Wozu Kinder den Computer nutzen, hängt vom Bildungsstand der Eltern ab. Foto: Thiago Marquez (CC BY-NC-SA 2.0)
Wozu Kinder den Computer nutzen, hängt vom Bildungsstand der Eltern ab. Foto: Thiago Marquez (CC BY-NC-SA 2.0)

Studien zeigten, dass Kinder mit gebildeten Eltern das Internet deutlich stärker nutzen, um sich zu informieren. Kinder aus bildungsfernen Elternhäusern seien dagegen für Spiele und das Plaudern in den sozialen Netzwerken online. In NRW wird seit 1969 grundsätzlich in jeder Legislaturperiode ein Kinder- und Jugendbericht erstellt. Er soll die Lebenswirklichkeit der Jugend in allen Bereichen abbilden und Handlungsnotwendigkeiten aufzeigen.

Einige Aspekte aus dem rund 200 Seiten starken zehnten Bericht.

ARMUT: Der aktuelle Landessozialbericht belegt, dass die Schere zwischen arm und reich weiter auseinandergegangen ist. Etwa jeder sechste Einwohner hatte 2014 in NRW ein Einkommen unterhalb der Armutsschwelle. Mit rund 43 Prozent lag das Armutsrisiko bei Alleinerziehenden am höchsten.
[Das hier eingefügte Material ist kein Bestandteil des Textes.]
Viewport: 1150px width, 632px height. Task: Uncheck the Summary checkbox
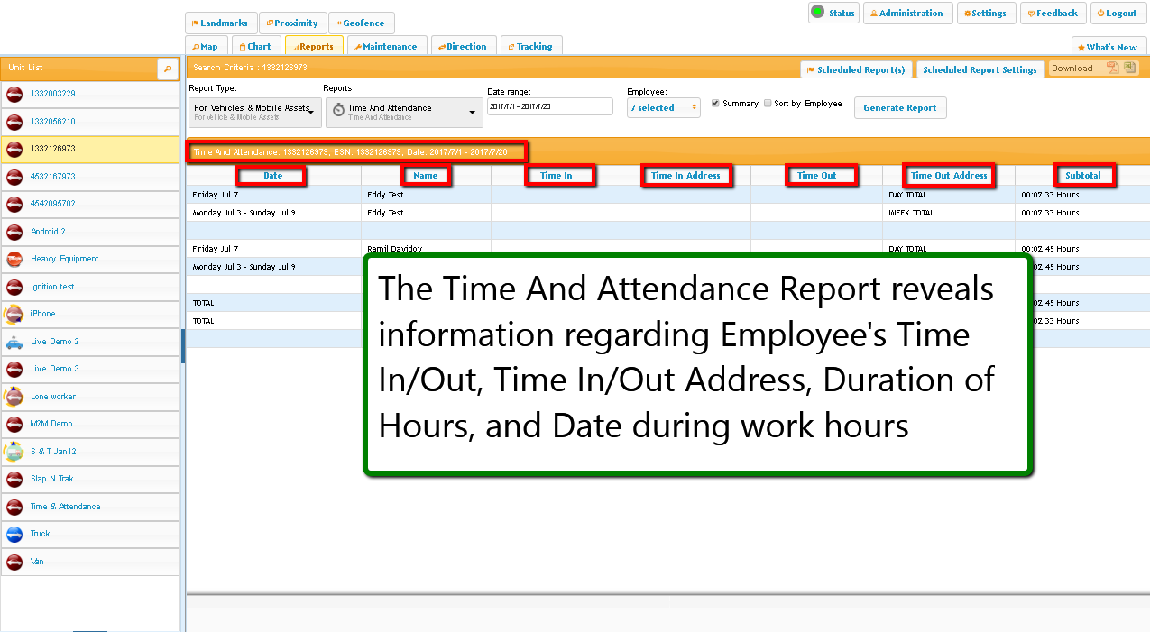click(x=715, y=104)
Studien belegen, dass prekäre Lebensverhältnisse sich bei Kindern vielfältig auswirken: auf Bildungschancen, Gesundheit, Sozialverhalten, Lebensstil und kulturelle Teilhabe.

ARMUTSVIERTEL: Ende 2014 lebte beinahe jedes fünfte Kind in NRW in einem Haushalt, der Sozial- oder Arbeitslosengeld bezog – insgesamt 556 000 Minderjährige. Dabei gibt es große regionale Unterschiede: Während in Gelsenkirchen jeder dritte Minderjährige betroffen ist, sind es in Coesfeld nur 6,5 Prozent.
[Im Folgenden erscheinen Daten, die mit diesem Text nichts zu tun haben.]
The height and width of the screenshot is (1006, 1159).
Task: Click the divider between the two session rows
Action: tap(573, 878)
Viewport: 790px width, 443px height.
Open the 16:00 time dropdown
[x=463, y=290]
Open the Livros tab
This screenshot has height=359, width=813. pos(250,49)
AUSLÄNDER: 2014 lebten über vier Millionen Menschen mit ausländischen Wurzeln in NRW – rund 24 Prozent der Gesamtbevölkerung. Bei den Minderjährigen lag der Anteil mit rund 37 Prozent deutlich höher. Daraus leiten sich besondere Herausforderungen für Bildung und Integration ab.

BILDUNG: Ein wachsender Anteil der Kinder und Jugendlichen strebt das Abitur an – etwa 35 Prozent aller Schüler erreichen es auch. Nie haben mehr jungen Menschen in NRW studiert. Zum Wintersemester 2015/16 waren an den Hochschulen in NRW über 740 000 Studierende eingeschrieben.

FAMILIE: Die meisten Jugendlichen fühlen sich in ihren Familien wohl und sehen ihre Eltern als gute Partner. Nach wie vor sind die Mütter deutlich beliebter als die Väter. Etwa zehn Prozent aller 10- bis 18-Jährigen berichten allerdings von häufigen Streitigkeiten in der Familie – unter ihnen jeder Sechste sogar von körperlichen Auseinandersetzungen.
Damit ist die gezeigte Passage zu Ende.